- **Objective**
Copy every one of the rows below verbatim, with no changes.

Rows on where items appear
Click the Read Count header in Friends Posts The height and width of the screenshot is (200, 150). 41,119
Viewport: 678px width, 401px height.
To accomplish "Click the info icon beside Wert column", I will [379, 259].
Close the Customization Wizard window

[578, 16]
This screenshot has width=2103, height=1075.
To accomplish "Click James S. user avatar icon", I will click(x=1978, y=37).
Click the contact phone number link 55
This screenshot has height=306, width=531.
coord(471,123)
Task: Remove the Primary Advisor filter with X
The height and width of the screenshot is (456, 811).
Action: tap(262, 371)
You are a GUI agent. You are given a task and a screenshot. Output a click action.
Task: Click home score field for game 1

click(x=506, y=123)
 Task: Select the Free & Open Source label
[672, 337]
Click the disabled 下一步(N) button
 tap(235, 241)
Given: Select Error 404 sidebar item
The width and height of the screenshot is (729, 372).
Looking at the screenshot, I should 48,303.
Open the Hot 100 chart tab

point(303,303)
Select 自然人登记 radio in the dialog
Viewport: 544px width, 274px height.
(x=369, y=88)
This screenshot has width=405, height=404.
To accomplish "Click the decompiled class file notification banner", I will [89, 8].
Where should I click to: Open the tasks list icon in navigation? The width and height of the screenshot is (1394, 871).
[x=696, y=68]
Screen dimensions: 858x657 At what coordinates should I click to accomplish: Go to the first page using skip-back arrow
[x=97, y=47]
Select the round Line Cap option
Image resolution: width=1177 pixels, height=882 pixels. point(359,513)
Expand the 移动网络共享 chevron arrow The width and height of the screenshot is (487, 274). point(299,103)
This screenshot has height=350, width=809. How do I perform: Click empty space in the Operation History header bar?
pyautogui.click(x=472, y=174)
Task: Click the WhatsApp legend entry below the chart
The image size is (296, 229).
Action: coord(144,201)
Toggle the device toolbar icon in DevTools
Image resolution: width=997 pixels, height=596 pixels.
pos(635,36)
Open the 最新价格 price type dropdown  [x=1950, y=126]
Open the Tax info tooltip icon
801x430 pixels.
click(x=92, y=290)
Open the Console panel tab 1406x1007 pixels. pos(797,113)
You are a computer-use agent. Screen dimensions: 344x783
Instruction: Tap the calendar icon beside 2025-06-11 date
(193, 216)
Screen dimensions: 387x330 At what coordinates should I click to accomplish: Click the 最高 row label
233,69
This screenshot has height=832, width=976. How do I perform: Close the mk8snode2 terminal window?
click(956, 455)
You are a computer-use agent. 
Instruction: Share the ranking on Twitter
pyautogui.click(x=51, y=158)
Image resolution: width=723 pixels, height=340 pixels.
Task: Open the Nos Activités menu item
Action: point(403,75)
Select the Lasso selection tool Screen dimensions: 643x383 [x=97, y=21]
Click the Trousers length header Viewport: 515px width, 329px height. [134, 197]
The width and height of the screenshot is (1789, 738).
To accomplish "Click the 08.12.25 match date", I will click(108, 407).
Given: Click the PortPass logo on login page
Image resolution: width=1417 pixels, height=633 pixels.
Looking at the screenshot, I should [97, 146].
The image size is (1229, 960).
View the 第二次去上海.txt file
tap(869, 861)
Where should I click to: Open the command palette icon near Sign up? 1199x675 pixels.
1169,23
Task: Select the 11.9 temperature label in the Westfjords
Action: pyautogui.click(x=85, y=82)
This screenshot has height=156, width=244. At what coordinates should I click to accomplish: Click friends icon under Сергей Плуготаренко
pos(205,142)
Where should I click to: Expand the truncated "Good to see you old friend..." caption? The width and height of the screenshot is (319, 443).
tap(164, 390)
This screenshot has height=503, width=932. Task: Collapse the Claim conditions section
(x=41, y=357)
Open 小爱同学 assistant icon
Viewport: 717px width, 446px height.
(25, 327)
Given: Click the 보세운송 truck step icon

- **Full response**
Click the Read Count header in Friends Posts The height and width of the screenshot is (200, 150). 41,119
Viewport: 678px width, 401px height.
To accomplish "Click the info icon beside Wert column", I will [379, 259].
Close the Customization Wizard window

[578, 16]
This screenshot has width=2103, height=1075.
To accomplish "Click James S. user avatar icon", I will click(x=1978, y=37).
Click the contact phone number link 55
This screenshot has height=306, width=531.
coord(471,123)
Task: Remove the Primary Advisor filter with X
The height and width of the screenshot is (456, 811).
Action: tap(262, 371)
You are a GUI agent. You are given a task and a screenshot. Output a click action.
Task: Click home score field for game 1

click(x=506, y=123)
 Task: Select the Free & Open Source label
[672, 337]
Click the disabled 下一步(N) button
 tap(235, 241)
Given: Select Error 404 sidebar item
The width and height of the screenshot is (729, 372).
Looking at the screenshot, I should 48,303.
Open the Hot 100 chart tab

point(303,303)
Select 自然人登记 radio in the dialog
Viewport: 544px width, 274px height.
(x=369, y=88)
This screenshot has width=405, height=404.
To accomplish "Click the decompiled class file notification banner", I will [89, 8].
Where should I click to: Open the tasks list icon in navigation? The width and height of the screenshot is (1394, 871).
[x=696, y=68]
Screen dimensions: 858x657 At what coordinates should I click to accomplish: Go to the first page using skip-back arrow
[x=97, y=47]
Select the round Line Cap option
Image resolution: width=1177 pixels, height=882 pixels. point(359,513)
Expand the 移动网络共享 chevron arrow The width and height of the screenshot is (487, 274). point(299,103)
This screenshot has height=350, width=809. How do I perform: Click empty space in the Operation History header bar?
pyautogui.click(x=472, y=174)
Task: Click the WhatsApp legend entry below the chart
The image size is (296, 229).
Action: coord(144,201)
Toggle the device toolbar icon in DevTools
Image resolution: width=997 pixels, height=596 pixels.
pos(635,36)
Open the 最新价格 price type dropdown  [x=1950, y=126]
Open the Tax info tooltip icon
801x430 pixels.
click(x=92, y=290)
Open the Console panel tab 1406x1007 pixels. pos(797,113)
You are a computer-use agent. Screen dimensions: 344x783
Instruction: Tap the calendar icon beside 2025-06-11 date
(193, 216)
Screen dimensions: 387x330 At what coordinates should I click to accomplish: Click the 最高 row label
233,69
This screenshot has height=832, width=976. How do I perform: Close the mk8snode2 terminal window?
click(956, 455)
You are a computer-use agent. 
Instruction: Share the ranking on Twitter
pyautogui.click(x=51, y=158)
Image resolution: width=723 pixels, height=340 pixels.
Task: Open the Nos Activités menu item
Action: point(403,75)
Select the Lasso selection tool Screen dimensions: 643x383 [x=97, y=21]
Click the Trousers length header Viewport: 515px width, 329px height. [134, 197]
The width and height of the screenshot is (1789, 738).
To accomplish "Click the 08.12.25 match date", I will click(108, 407).
Given: Click the PortPass logo on login page
Image resolution: width=1417 pixels, height=633 pixels.
Looking at the screenshot, I should [97, 146].
The image size is (1229, 960).
View the 第二次去上海.txt file
tap(869, 861)
Where should I click to: Open the command palette icon near Sign up? 1199x675 pixels.
1169,23
Task: Select the 11.9 temperature label in the Westfjords
Action: pyautogui.click(x=85, y=82)
This screenshot has height=156, width=244. At what coordinates should I click to accomplish: Click friends icon under Сергей Плуготаренко
pos(205,142)
Where should I click to: Expand the truncated "Good to see you old friend..." caption? The width and height of the screenshot is (319, 443).
tap(164, 390)
This screenshot has height=503, width=932. Task: Collapse the Claim conditions section
(x=41, y=357)
Open 小爱同学 assistant icon
Viewport: 717px width, 446px height.
(25, 327)
Given: Click the 보세운송 truck step icon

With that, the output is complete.